L’auteur du texte mentionne des dysfonctionnements russes profonds comme le trop grand nombre d’avortements et de divorces, et il a raison, mais il faut comprendre ces chiffres en gardant en tête que les dynamiques d’évolution sur la longue durée des divorces et des avortements sont bonnes (les deux sont en baisse), et que les autorités prennent des mesures volontaristes pour inverser ces tendances comportementales qui, quoi qu’il en soit, ne se changeront pas du jour au lendemain.
En parlant de tendances lourdes, l’auteur utilise le rejet de l’homosexualité comme une sorte de degré du caractère conservateur des sociétés, notamment en Pologne. Mais sur ce point, et malgré une gouvernance relativement conservatrice en Pologne, le pays profond évolue inévitablement et profondément vers plus de libéralisme sociétal puisque, par exemple, si le soutien au mariage gay était de 16% en Pologne en 2010, il atteignait 43% en 2017 et 45% en 2019. Dans le même temps en Russie, le soutien au mariage gay est passé de 14% en 2010 à 7% en 2019.
Sur le plan extérieur, la Pologne confirme le fort tropisme atlantiste et pro-occidental de son « pseudo-conservatisme ». Les conservateurs polonais, comme leurs adversaires progressistes, accélèrent la mise en orbite de leur pays autour du centre politique qu’est Bruxelles, dont les élites sociales-démocrates et mondialistes leur sont structurellement hostiles et leur mèneront une guerre totale d’extermination, comme elles l’ont fait en Europe de l’Ouest. C’est bien connu, Bruxelles ne tolère le nationalisme qu’en Ukraine, et le nazisme que dans les pays baltes car ces pays s’opposent à la Russie de Poutine.

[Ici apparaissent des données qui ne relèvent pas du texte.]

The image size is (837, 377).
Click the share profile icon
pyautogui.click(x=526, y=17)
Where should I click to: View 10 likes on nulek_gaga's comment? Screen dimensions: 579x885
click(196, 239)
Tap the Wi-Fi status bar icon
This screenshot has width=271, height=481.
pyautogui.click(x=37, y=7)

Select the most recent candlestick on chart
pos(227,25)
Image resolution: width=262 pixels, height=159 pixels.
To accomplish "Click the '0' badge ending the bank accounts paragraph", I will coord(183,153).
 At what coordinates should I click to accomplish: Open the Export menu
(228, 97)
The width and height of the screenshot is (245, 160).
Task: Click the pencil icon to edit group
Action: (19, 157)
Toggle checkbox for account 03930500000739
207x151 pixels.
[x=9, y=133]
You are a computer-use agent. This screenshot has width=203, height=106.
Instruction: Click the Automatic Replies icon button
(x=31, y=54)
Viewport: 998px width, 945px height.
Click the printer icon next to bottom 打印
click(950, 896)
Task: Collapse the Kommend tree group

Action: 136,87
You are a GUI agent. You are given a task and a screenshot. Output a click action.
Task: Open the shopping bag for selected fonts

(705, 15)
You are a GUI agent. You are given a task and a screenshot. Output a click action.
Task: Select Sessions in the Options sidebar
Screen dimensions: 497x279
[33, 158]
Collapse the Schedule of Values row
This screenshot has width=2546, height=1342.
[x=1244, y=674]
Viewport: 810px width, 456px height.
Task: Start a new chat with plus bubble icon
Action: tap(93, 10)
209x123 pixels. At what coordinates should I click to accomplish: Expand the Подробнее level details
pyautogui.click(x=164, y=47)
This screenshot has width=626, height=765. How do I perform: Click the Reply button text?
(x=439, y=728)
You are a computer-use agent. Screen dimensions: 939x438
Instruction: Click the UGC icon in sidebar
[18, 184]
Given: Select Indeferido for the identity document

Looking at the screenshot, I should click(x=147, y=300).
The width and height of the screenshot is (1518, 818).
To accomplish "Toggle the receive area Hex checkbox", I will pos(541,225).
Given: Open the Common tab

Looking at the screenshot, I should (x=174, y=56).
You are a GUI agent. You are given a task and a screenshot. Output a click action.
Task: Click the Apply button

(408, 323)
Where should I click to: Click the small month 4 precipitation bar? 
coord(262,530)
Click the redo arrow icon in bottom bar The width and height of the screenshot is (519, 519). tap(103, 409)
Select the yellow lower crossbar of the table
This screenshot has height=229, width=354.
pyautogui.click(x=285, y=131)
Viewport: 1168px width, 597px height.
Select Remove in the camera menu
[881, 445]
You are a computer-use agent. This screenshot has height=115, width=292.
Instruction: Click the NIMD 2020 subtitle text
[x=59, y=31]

Ne parlons pas du travail de fond des élites polonaises de tout bord, qui incluent les conservateurs, pour permettre la consolidation de l’OTAN dans l’Est de l’Europe – une OTAN dont les moteurs idéologiques sous-jacents sont, à n’en pas douter, bien éloignés des préoccupations des conservateurs polonais, français… ou russes.
La Russie
La Russie n’évolue pas via des ressorts identiques aux nations européennes. Elle sort de trois périodes totalitaires et déstructurantes que sont la période monarchiste autoritaire (qui toléra l’esclavage jusqu’en 1861), la période soviétique qui contribua à la création d’un homme nouveau (l’homo sovieticus) avec la destruction de l’identité religieuse et nationale et enfin la période post-soviétique libérale, qui, en une grosse décennie seulement, est arrivée à détruire la Russie sur le plan moral, sanitaire et démographique.
Et puis, un jour, « L’État, cette grande substance secrète de l’histoire russe qui en 1991 bascula dans le gouffre et fut réduite en cendres, s’est relevé, lentement, sûrement, de plus en plus rapidement, inébranlable et invincible dans son mouvement ascendant. Car en lui agit le destin. Et cet État a choisi Poutine pour conduire le processus historique en Russie. Ce n’est pas lui qui construit l’État, c’est l’État qui le construit. ».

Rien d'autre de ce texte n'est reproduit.